[YOUR TASK] Go through the records and copy each line where the string "screenshot" occurs.

[WORKING DATA]
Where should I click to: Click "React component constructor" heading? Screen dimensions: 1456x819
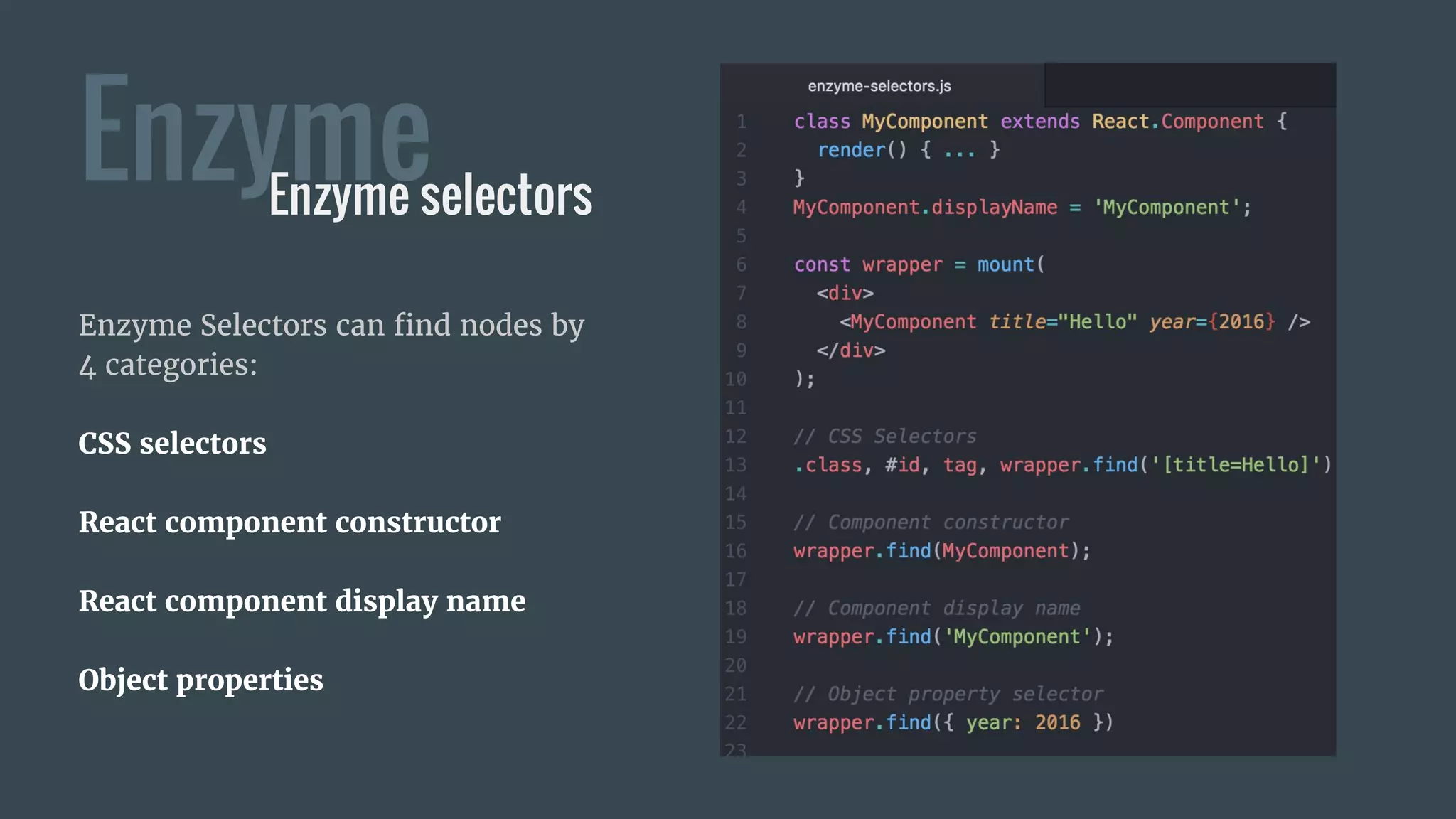pyautogui.click(x=289, y=523)
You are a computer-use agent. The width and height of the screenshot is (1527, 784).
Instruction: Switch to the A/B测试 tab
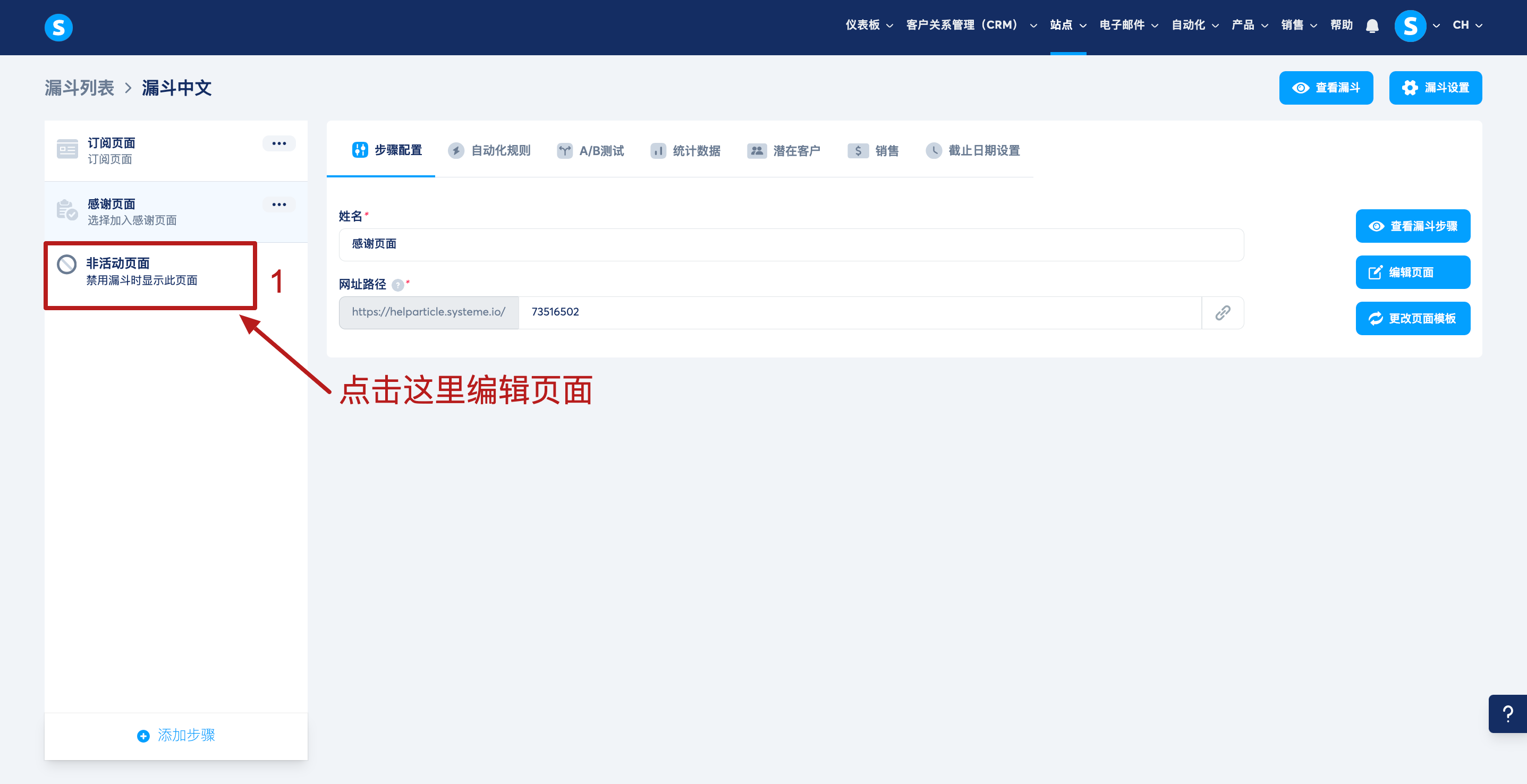(590, 150)
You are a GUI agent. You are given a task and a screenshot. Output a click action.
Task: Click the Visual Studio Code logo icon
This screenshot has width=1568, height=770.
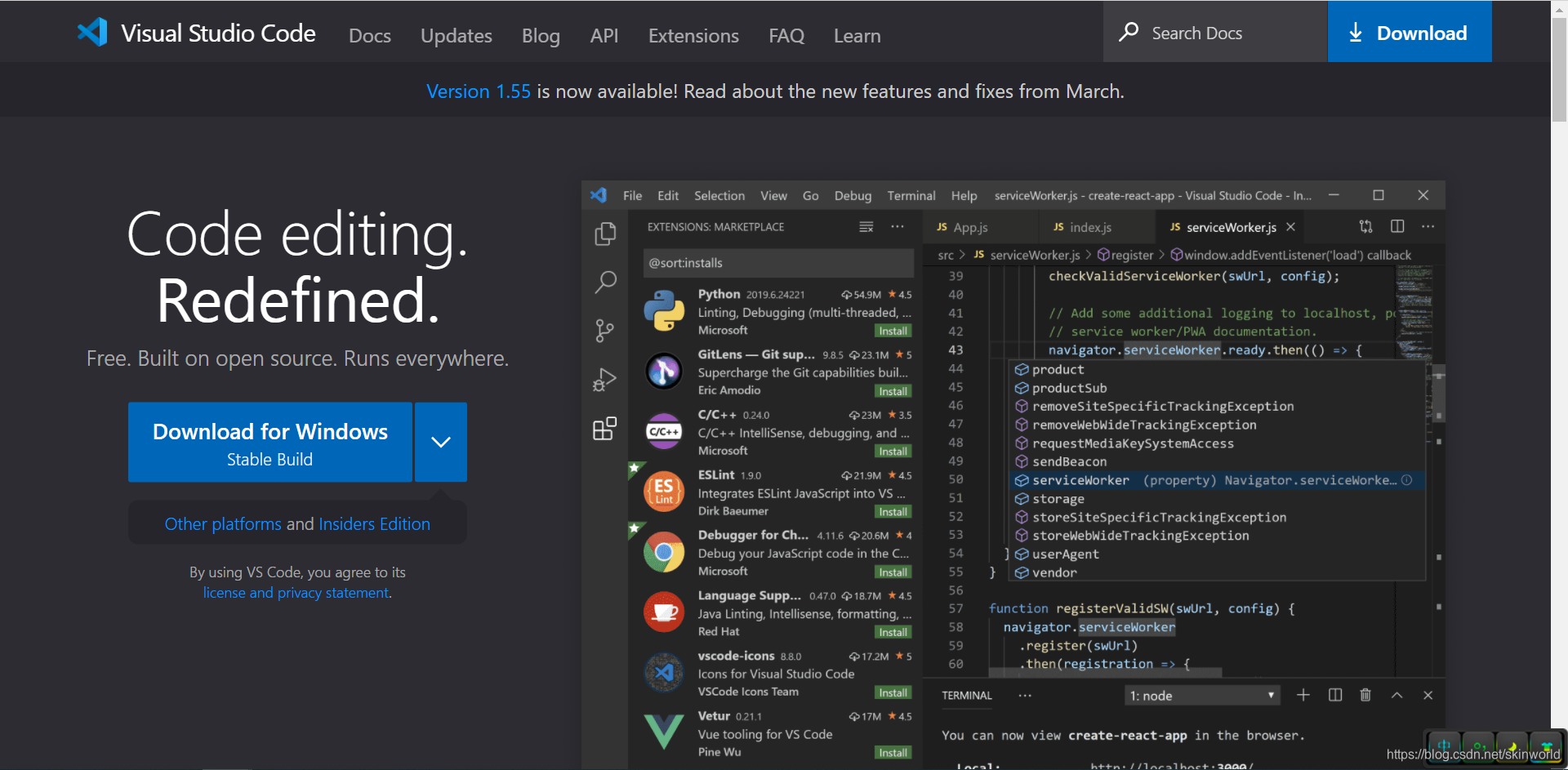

[COMPLETED EXERCISE]
You are a computer-use agent. The width and height of the screenshot is (1527, 784).
You are a GUI agent. You are given a task and a screenshot. Output a click action.
This screenshot has width=1568, height=770.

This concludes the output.